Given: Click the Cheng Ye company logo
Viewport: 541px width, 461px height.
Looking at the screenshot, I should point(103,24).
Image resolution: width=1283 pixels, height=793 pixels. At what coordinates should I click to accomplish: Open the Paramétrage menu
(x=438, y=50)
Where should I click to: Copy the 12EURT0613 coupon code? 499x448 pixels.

# # # # #

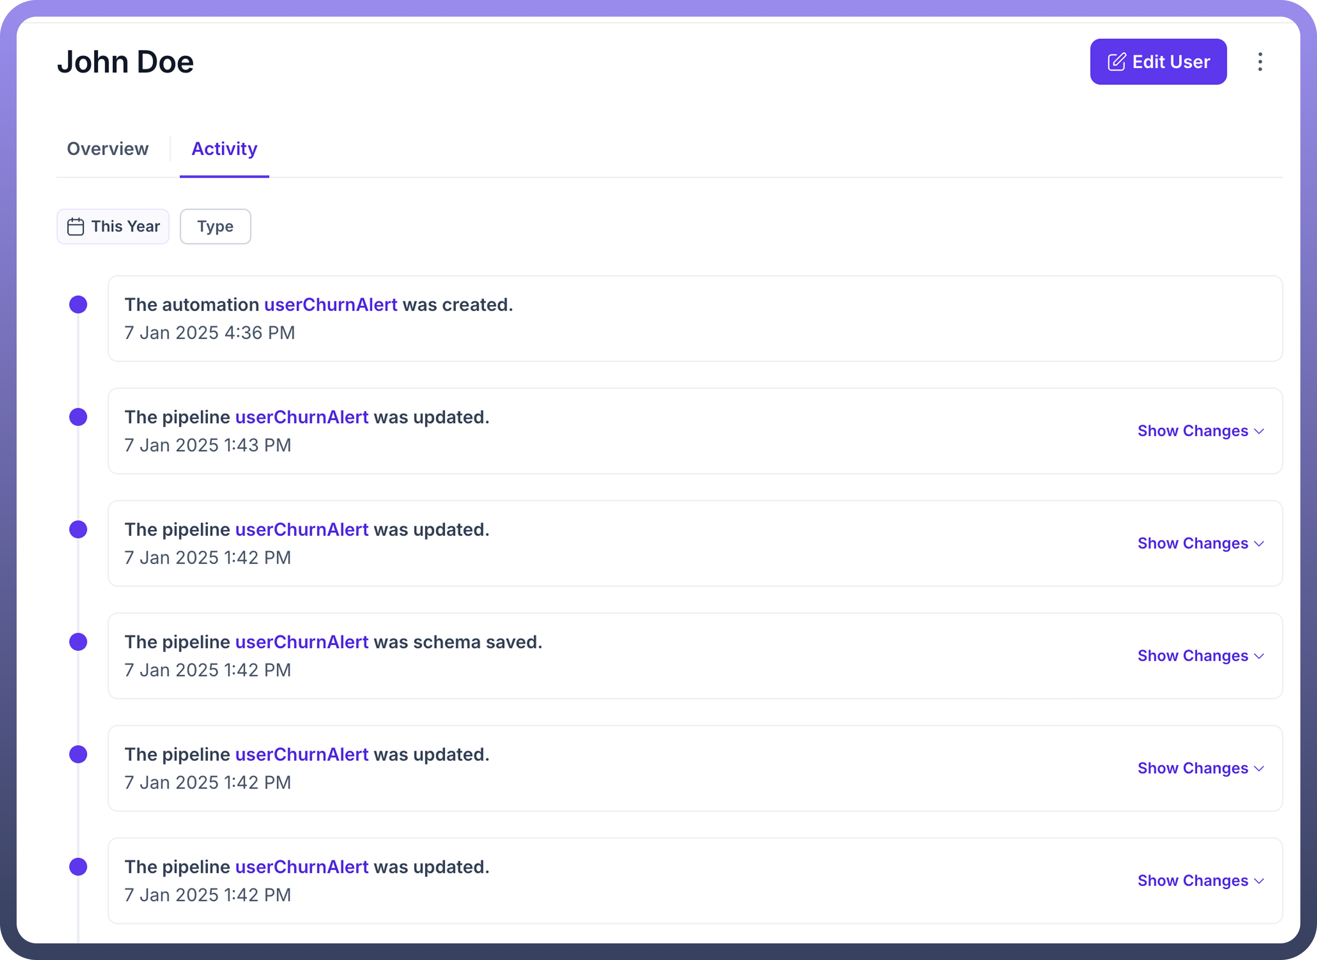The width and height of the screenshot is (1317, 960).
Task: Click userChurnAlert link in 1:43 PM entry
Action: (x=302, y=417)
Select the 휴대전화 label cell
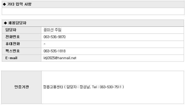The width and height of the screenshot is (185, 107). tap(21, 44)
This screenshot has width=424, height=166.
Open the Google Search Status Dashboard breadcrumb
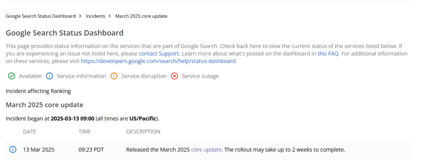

# # # # #

TASK INSTRUCTIONS:
Copy the lines from the one containing "The width and height of the screenshot is (1317, 960)." through the one containing "Open the Google", both included, with no changes. Omit the pictures.

EXERCISE SOLUTION:
The width and height of the screenshot is (1317, 960).
Task: Click userChurnAlert link in 1:43 PM entry
Action: (x=302, y=417)
Select the 휴대전화 label cell
The width and height of the screenshot is (185, 107). tap(21, 44)
This screenshot has width=424, height=166.
Open the Google Search Status Dashboard breadcrumb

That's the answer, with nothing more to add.